The new normal for people with disabilities

This year has been full of changes and new normals for everyone.

However, for people with disabilities and pre-existent mental health issues, the pandemic has caused a more stressful and challenging environment. As a school community that caters to the needs of a diverse range of students, being aware of the difficulties our peers go through in this pandemic is crucial to better understand each other.

In a new expectation to wear masks in public settings and at the workplace, people with hearing disabilities struggle to use their customary lip-reading skills to effectively communicate with others. Although wearing a mask is definitely a beneficial safety precaution to protect the health of all, those with hearing disabilities are at an increased disadvantage in terms of communication.

Navigator. Londons student lifestyles magazine.

A CBC article written by John Watters titled “How COVID-19 is unmasking my hearing loss,” raises the concern of the dismissal of hearing loss as an issue when policy decisions about masks were made. The article emphasizes the need for accommodation for people with hearing disabilities.

“But they have hearing aids, shouldn’t their hearing be normal?”

A common misconception that many people have is that hearing aids makes hearing at a “normal” level. It is a tool that helps people with hearing disabilities hear better, but far from what most perceive as making hearing “normal.”

Well, how can we accommodate for hearing disabilities? Clear masks are an available option for those in a workplace environment that are aware of people with hearing disabilities working alongside them.

Policy makers should be having this discussion and be made aware of the daily struggles that people with hearing disabilities experience on a daily basis and figure out an accommodation that caters to their needs. Having this conversation and using social media to raise awareness is the best way you can spread the word!
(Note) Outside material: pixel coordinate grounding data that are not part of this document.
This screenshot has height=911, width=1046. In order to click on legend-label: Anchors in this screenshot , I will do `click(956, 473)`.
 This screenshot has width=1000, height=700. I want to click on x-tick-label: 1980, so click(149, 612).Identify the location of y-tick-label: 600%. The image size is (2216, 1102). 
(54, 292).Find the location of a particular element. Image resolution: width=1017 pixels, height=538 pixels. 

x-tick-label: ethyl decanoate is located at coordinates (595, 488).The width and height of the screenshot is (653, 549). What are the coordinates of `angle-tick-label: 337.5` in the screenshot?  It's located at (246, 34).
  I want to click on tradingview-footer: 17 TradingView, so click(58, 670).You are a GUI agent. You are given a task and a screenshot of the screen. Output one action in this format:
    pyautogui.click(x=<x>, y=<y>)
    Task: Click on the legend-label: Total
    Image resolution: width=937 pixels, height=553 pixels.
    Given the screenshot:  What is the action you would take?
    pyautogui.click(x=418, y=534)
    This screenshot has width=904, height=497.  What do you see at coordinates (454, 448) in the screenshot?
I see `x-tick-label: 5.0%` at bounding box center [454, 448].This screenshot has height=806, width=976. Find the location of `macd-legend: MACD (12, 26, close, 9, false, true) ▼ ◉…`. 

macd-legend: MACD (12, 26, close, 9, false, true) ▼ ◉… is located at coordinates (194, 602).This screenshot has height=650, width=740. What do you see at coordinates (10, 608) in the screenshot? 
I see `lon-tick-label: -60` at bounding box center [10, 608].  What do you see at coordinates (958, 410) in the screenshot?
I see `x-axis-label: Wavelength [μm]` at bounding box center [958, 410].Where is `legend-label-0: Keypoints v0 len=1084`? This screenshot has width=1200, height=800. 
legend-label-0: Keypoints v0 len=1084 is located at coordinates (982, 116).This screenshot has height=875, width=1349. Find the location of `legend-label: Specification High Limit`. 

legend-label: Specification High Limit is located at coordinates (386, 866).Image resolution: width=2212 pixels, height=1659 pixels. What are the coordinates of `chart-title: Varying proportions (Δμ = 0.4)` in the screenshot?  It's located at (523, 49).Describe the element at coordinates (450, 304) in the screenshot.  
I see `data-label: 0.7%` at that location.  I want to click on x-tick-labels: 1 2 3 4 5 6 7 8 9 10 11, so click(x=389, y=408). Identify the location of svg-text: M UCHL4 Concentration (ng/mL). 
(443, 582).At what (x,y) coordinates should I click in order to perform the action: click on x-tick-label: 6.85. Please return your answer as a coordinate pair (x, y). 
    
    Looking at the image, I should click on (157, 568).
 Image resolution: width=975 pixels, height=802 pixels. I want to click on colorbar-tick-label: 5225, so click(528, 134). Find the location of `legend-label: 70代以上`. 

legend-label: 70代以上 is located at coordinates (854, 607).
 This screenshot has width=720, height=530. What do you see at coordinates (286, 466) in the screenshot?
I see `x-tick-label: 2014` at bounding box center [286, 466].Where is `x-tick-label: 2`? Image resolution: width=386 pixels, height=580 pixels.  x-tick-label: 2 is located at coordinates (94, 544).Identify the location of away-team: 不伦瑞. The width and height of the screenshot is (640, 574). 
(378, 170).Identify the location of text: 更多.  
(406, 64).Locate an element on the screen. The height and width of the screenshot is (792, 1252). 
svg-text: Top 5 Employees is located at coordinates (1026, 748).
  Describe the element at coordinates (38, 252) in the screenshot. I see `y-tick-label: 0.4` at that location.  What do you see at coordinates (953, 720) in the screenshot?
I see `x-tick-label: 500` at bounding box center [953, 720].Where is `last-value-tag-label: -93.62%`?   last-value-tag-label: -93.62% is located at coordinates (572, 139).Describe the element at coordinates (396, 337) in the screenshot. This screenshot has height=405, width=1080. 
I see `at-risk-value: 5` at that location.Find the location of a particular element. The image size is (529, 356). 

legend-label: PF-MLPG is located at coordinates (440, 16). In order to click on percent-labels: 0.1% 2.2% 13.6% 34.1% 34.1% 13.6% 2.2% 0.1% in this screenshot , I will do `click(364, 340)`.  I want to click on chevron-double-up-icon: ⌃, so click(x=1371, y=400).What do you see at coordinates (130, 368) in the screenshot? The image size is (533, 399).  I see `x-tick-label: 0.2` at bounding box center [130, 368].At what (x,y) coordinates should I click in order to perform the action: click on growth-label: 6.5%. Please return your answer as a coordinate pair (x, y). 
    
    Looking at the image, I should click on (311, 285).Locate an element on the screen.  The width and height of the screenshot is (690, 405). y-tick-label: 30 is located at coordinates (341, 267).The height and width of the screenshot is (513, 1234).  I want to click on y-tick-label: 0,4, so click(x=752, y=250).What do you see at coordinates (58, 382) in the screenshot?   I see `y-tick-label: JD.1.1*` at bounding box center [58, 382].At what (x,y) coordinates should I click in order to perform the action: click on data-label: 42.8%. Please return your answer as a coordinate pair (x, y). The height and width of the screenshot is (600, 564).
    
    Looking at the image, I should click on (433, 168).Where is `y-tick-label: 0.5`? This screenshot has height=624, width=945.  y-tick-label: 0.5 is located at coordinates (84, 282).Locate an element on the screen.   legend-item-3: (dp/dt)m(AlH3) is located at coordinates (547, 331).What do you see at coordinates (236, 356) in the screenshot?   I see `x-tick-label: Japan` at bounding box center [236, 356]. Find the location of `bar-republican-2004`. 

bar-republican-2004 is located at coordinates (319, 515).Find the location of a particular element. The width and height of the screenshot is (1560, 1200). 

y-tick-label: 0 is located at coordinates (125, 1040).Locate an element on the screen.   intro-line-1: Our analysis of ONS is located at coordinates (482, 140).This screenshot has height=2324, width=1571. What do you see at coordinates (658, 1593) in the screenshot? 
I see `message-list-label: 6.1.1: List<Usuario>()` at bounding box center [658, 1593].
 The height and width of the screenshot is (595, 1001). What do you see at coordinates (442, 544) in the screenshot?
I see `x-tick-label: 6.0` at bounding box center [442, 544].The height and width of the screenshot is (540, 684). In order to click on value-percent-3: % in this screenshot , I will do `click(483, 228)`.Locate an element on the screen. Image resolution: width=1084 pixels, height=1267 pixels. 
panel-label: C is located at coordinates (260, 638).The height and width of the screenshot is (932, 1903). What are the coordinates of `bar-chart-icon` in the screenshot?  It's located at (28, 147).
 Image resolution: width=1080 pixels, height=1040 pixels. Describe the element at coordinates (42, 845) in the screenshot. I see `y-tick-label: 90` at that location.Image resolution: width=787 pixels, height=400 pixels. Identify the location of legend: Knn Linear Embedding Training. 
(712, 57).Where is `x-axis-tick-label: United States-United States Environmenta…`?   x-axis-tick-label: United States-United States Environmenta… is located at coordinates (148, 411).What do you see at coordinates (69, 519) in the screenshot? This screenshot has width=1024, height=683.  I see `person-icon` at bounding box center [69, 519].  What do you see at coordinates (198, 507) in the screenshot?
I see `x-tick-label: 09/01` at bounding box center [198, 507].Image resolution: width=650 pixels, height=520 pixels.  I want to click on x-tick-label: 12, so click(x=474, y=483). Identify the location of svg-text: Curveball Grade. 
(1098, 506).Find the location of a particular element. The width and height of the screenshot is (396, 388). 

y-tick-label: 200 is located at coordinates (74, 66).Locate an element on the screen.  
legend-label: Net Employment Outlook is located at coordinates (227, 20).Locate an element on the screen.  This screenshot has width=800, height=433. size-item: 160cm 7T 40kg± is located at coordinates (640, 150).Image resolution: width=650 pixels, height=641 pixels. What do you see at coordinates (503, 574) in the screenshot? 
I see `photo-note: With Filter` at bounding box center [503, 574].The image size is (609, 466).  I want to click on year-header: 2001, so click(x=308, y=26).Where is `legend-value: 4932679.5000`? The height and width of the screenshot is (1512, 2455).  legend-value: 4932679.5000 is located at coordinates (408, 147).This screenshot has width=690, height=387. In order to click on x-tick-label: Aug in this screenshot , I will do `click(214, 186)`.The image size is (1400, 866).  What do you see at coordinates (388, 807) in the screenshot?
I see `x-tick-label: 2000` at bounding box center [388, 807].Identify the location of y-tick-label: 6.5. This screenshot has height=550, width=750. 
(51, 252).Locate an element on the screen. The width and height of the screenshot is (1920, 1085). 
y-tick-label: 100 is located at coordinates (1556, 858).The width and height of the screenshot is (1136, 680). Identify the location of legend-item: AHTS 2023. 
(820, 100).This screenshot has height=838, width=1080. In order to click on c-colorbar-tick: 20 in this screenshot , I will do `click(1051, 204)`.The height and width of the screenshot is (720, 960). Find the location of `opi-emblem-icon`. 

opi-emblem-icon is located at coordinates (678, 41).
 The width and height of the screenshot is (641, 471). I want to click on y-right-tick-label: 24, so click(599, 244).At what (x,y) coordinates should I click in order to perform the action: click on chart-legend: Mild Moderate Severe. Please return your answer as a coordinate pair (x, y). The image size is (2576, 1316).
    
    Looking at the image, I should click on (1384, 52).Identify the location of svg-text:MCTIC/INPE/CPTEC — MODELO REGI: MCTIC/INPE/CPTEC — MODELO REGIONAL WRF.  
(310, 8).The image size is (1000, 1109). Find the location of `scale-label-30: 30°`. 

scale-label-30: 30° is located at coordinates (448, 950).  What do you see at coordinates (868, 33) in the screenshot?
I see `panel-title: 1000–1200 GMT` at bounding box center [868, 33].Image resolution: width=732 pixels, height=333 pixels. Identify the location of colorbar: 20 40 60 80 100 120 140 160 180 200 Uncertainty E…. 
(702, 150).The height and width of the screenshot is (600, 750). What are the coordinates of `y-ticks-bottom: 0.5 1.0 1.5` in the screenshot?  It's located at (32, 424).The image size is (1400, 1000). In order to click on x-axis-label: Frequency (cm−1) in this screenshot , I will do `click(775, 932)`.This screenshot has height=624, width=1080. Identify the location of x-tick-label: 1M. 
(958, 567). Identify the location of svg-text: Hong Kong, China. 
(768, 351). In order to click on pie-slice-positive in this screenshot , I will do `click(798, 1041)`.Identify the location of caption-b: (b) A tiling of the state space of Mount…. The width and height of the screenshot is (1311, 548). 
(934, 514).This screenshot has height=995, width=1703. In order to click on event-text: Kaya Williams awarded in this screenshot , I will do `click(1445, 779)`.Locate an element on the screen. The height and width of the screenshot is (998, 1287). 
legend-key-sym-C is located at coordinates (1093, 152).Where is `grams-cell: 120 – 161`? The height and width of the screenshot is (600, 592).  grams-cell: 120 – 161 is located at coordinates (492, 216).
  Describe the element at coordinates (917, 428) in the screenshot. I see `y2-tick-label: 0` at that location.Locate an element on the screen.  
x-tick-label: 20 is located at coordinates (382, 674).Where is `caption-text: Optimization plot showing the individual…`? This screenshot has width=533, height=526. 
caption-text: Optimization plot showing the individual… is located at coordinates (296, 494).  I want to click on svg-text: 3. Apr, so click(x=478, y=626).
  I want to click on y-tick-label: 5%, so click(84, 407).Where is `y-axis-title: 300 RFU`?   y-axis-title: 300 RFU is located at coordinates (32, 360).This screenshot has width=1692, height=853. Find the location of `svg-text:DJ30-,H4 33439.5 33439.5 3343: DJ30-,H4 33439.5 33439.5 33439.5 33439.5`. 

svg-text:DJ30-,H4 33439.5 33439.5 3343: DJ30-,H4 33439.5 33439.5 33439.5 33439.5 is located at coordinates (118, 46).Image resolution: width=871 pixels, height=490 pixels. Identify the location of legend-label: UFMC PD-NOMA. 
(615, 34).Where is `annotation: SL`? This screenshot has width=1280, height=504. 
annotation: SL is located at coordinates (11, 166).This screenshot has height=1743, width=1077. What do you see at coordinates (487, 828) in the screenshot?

Hearing disabilities aren’t the only disabilities that haven’t been accommodated for. People with developmental disabilities and Autism have struggles even more so with the changes posed by the novel coronavirus. Routine and consistency are a strong contributing factor to people with developmental disability and Autism Spectrum Disorders (ASD). Quarantine definitely disrupted the routines of many.

Physical activity and enjoying the outdoors is immensely beneficial for people with developmental disabilities and ASD, as it aids in the reduction of behavioural problems and aggression behaviour, according to a scholarly article by Erkan Yarimkaya and Oguz Kaan Esenturk titled “Promoting physical activity for children with autism spectrum disorders during coronavirus outbreak: benefits, strategies, and examples.”

People with developmental disabilities who reside in group homes and other group facilities have been restricted from visitations from family. Even as Ontario opens its businesses and public settings, those in most group homes are continued to be limited from outdoor excursions and family visitations. Not being able to understand that the world is in a pandemic and that the changes that surround them are for their health safety, negatively impacts their mental health and increases behavioural aggressions.

Limited comprehension of the changes that are happening around you, having to be restricted from seeing your loved ones, and the only routine that accommodates you is something a lot of us can’t begin to imagine, and I couldn’t begin to imagine either. However, we are not called to imagine. We are called to empathize, understand, and bring awareness. Understand that the pandemic has impacted a diversity of people in various ways. Take the time to inform yourselves and others around you of changes people in our communities are facing so that understanding one another is no longer a hardship but the new “normal.”